1026 Part VI ✦ National Language Support
✦ Support for date and time formats according to ISO standards worldwide.
✦ Support for Julian, Gregorian, Japanese, Imperial, and Thai Buddha calendars so that local requirements can be satisfied.
The first step in implementing support for the languages that will be used to store database data is to pick a character set and National Language (NLS) character set for your database. This is not an option. As you saw in Chapter 4, the CREATE DATABASE command requires that both the CHARACTER SET and NATIONAL CHARACTER SET clauses have a value provided. You were also informed at that time to keep the character set and NLS character set fairly similar so as not to introduce inefficiencies into your database when processing data in NCHAR, NVARCHAR2, and NCLOB columns, which use the NLS character set. Of course, the $64,000 question is which character set and NLS character set should you pick.
When choosing a character set, one of the things that you need to be aware of is what a character set and NLS character set actually means for the type of character data that can be stored and where it can be stored. In understanding this, you need to consider the data types supported by Oracle columns and the encoding schemes that are used by computers and operating systems to organize character data.
A character set encoding scheme determines how the character data will be physically stored in the database and how many bits and bytes will be needed to store the individual character. Essentially, the encoding scheme maps a binary value (or decimal, or hexadecimal) to a specific letter or character in the character set. A single encoding scheme can support many character sets but a character set will only use one of the available encoding schemes. The encoding scheme used will have an impact on the number of characters that can be supported by the character set, so choosing one appropriate to the language that will be stored in the database is important.

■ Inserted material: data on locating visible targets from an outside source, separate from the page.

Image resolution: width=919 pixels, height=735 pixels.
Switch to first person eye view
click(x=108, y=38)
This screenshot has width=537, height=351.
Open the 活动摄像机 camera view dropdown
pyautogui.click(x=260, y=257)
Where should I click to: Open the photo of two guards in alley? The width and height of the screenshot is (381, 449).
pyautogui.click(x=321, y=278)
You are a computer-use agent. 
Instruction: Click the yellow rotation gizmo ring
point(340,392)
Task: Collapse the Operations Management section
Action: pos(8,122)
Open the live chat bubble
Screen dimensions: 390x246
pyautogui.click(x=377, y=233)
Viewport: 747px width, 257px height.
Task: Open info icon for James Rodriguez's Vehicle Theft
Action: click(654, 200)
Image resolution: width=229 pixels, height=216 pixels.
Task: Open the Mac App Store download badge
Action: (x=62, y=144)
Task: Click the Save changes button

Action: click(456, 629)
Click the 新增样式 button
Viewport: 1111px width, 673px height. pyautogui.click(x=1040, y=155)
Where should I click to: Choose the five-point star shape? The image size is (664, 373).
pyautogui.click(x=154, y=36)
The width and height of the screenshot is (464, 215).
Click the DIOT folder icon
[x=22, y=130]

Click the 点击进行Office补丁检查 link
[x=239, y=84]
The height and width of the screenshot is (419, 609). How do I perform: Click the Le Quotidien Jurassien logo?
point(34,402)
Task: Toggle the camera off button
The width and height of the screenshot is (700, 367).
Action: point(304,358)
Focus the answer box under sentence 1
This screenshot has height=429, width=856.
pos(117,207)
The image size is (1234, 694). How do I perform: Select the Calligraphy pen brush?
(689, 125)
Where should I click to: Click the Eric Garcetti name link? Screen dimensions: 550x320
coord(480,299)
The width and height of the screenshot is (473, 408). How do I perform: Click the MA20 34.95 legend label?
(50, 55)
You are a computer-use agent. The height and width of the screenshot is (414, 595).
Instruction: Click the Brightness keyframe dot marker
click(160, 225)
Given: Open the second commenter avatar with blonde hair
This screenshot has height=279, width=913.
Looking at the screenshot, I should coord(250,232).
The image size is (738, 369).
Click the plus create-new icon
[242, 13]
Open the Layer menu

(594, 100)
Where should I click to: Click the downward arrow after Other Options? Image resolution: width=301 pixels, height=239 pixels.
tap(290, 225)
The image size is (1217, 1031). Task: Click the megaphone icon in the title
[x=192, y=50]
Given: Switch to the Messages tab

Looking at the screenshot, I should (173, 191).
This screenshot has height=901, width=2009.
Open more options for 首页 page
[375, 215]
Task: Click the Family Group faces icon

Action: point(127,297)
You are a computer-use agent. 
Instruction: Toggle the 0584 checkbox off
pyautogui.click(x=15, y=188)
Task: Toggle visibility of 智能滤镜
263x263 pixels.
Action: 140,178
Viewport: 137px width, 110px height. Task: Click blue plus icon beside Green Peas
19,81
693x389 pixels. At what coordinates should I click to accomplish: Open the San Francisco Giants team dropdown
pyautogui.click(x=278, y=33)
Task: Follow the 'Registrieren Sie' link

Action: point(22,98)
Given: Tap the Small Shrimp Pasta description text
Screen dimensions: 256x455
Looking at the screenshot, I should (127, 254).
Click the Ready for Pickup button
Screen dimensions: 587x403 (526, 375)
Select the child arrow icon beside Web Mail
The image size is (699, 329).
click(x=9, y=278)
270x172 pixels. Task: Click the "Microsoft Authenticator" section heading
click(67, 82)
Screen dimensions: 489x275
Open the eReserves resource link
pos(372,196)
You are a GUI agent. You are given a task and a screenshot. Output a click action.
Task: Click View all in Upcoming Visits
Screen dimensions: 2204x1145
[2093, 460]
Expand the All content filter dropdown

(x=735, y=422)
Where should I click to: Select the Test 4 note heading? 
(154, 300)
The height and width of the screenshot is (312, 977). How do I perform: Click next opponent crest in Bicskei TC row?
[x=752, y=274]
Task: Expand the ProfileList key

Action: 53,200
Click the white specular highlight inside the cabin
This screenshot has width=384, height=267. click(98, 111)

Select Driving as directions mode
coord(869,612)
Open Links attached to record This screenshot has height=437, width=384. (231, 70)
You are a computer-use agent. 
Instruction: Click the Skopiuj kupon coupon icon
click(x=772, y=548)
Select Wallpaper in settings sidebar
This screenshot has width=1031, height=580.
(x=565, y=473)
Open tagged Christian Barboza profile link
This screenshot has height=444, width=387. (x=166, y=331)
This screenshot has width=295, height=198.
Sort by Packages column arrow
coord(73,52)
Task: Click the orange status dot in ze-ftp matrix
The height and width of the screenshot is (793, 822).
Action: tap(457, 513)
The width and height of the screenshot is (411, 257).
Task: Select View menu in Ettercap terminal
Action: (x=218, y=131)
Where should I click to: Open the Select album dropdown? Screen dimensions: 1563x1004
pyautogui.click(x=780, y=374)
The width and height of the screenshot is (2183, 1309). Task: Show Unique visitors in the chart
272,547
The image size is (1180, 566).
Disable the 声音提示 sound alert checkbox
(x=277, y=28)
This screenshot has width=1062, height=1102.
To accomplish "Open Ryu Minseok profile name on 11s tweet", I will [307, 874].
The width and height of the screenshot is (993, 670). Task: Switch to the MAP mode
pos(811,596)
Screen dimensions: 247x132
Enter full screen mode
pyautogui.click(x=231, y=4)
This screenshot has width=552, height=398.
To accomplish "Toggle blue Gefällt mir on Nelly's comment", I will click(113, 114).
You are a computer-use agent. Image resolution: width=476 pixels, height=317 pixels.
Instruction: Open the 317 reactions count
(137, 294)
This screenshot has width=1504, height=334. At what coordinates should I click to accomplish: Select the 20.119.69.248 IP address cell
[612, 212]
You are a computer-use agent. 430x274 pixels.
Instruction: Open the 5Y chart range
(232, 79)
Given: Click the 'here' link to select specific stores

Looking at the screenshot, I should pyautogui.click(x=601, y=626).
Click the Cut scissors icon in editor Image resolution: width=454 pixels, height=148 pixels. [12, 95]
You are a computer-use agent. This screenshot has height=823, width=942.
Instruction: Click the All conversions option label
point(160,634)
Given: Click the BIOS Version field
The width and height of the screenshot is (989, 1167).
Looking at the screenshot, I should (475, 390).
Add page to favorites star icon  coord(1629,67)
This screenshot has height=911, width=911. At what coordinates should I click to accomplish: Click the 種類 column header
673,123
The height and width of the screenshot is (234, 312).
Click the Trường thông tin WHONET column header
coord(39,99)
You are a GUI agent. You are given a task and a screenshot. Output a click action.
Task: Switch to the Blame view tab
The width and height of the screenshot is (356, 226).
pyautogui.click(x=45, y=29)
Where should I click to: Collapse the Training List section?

When using a single-byte encoding scheme, each character in the character set takes up one byte of data. Oracle supports two types of single-byte encoding schemes: 7-bit (which supports 128 characters from decimal 0 to decimal 127, or 27) or 8-bit (which supports 256 characters from decimal 0 to decimal 255, or 28). The character sets that correspond to the 7-bit and 8-bit single-byte encoding schemes include
US7ASCII (a 7-bit characters set that is the default character set for Oracle when creating a database), ISO 8859-1 Western European character set (WE8ISO8859P1, the recommended character set for databases whose data will contain character data in any of the Western European languages such as English, German, French, and so on), EBCDIC Code Page 500 8-bit West European (WE8ENCDIC500 used on EBCDIC-based platforms such as AS400 or IBM mainframes), DEC 8-bit West European (WE8DEC used on OpenVMS and other Compaq/Digital platforms), and others. The character set available will determine which actual character that you would see on paper would appear on the screen when a specific numerical (that is, binary, decimal or hex) is stored in the database. For example, the hex values used to store character data when using the WE8ISO8859P1 character set would store characters displayed in Figure 20-1. A different character set would have different values for hex value D4, but all character sets have the same values for all characters whose hex value is less than or equal to 7F.